Assignment ▸ Among the entries that follow, find every line with the word "will" and list it.

Record excerpts ▸
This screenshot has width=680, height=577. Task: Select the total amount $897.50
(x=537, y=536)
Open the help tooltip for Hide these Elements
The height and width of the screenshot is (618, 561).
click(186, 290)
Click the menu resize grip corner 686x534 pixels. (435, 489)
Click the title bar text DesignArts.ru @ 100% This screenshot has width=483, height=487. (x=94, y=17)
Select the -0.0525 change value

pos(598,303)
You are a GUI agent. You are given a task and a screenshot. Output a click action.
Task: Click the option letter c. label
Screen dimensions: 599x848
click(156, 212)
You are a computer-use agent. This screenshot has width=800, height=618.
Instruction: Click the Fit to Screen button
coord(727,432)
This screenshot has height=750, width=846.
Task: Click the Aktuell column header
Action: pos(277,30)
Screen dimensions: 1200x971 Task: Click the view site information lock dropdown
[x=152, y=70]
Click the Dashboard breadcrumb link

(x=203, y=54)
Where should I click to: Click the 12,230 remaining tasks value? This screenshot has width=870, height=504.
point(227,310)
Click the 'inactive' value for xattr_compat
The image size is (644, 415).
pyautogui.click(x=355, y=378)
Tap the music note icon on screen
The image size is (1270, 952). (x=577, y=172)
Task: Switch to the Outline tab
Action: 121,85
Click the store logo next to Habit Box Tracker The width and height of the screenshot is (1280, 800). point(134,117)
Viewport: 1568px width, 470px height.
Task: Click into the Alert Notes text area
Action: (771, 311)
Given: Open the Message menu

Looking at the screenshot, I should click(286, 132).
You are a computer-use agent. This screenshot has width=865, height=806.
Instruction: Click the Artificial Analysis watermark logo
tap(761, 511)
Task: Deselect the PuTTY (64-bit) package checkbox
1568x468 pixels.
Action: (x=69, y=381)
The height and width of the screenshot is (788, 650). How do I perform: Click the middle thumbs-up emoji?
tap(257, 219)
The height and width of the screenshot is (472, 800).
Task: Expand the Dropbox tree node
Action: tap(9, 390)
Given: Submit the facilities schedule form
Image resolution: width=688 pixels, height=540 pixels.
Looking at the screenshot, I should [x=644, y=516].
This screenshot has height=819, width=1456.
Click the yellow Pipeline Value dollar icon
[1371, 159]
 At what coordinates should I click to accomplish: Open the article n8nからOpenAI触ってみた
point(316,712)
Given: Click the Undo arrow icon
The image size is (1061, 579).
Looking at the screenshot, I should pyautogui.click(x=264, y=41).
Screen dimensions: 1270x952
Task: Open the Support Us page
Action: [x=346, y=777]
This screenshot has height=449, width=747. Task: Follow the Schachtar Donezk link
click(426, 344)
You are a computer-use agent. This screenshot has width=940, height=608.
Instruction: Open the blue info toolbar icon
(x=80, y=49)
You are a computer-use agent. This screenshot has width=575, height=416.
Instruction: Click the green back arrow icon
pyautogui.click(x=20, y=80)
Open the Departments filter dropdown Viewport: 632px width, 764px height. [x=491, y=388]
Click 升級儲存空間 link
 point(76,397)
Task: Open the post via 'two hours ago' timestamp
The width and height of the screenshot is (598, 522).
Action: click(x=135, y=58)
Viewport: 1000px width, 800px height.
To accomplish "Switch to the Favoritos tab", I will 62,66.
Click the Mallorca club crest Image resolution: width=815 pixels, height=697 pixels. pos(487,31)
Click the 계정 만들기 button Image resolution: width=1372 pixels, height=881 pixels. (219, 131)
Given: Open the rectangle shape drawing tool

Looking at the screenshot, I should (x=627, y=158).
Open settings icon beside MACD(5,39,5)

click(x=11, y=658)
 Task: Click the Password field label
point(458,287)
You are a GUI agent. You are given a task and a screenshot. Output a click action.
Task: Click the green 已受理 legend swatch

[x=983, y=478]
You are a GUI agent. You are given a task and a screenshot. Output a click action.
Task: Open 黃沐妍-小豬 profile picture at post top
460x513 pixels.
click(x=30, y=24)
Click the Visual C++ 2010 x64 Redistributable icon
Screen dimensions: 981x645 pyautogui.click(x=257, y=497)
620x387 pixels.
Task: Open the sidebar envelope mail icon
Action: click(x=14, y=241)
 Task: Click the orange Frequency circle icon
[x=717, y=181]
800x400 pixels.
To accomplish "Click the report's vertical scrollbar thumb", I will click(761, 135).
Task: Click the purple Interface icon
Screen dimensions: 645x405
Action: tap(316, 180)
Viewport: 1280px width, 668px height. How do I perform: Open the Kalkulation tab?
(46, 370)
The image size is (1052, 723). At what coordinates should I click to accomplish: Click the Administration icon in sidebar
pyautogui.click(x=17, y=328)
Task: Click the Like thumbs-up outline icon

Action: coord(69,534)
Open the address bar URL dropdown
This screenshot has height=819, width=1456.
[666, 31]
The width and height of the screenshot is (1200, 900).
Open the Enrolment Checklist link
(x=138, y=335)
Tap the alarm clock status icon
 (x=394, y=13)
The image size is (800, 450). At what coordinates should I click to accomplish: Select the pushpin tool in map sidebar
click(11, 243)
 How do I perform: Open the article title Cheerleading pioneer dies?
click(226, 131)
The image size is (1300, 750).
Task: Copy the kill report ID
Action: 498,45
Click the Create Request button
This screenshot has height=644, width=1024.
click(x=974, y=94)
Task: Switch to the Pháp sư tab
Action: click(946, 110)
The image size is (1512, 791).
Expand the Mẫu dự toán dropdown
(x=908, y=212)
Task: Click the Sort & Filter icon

Response to this exercise ▸
To accomplish "Switch to the Favoritos tab", I will 62,66.
To accomplish "Click the report's vertical scrollbar thumb", I will click(761, 135).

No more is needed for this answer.